Only one stretch of the records below is wanted: the lines from the one holding "Select დარბაზი in the sidebar menu" through the one holding "Task: Select the Proportion". Return it exactly, both ends included.

"""

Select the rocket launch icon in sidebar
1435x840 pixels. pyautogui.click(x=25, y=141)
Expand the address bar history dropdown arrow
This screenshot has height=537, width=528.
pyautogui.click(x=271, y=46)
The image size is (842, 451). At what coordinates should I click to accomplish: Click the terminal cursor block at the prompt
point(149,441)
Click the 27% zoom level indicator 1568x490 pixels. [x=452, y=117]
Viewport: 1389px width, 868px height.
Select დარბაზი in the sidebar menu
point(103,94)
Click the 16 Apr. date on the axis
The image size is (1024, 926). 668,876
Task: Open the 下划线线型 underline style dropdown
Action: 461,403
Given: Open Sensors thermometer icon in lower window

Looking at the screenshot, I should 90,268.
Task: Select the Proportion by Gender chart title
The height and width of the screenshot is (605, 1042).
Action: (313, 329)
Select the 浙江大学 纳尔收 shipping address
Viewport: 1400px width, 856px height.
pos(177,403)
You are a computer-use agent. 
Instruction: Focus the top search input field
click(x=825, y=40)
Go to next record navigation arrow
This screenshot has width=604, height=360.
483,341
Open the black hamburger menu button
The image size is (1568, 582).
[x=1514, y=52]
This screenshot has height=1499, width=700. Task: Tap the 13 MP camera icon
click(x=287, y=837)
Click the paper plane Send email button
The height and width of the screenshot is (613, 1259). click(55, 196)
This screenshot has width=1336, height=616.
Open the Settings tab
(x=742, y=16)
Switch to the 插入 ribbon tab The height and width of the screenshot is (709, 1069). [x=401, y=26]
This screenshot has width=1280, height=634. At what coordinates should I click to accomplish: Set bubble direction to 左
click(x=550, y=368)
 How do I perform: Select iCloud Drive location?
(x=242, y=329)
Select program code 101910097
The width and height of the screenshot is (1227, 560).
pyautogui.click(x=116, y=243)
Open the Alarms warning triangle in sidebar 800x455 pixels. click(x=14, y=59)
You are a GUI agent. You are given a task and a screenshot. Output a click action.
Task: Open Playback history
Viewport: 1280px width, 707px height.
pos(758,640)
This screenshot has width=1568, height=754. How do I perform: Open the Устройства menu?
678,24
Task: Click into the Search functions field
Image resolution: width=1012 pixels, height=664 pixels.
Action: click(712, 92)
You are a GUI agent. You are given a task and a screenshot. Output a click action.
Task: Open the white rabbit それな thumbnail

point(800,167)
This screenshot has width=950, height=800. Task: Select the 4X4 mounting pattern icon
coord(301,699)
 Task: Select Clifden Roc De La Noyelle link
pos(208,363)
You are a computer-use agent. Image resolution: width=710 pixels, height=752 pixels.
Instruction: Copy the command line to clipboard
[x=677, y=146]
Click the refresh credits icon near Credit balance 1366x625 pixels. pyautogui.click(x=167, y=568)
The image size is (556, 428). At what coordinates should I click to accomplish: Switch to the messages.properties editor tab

"""

EXPECTED OUTPUT:
Select დარბაზი in the sidebar menu
point(103,94)
Click the 16 Apr. date on the axis
The image size is (1024, 926). 668,876
Task: Open the 下划线线型 underline style dropdown
Action: 461,403
Given: Open Sensors thermometer icon in lower window

Looking at the screenshot, I should 90,268.
Task: Select the Proportion by Gender chart title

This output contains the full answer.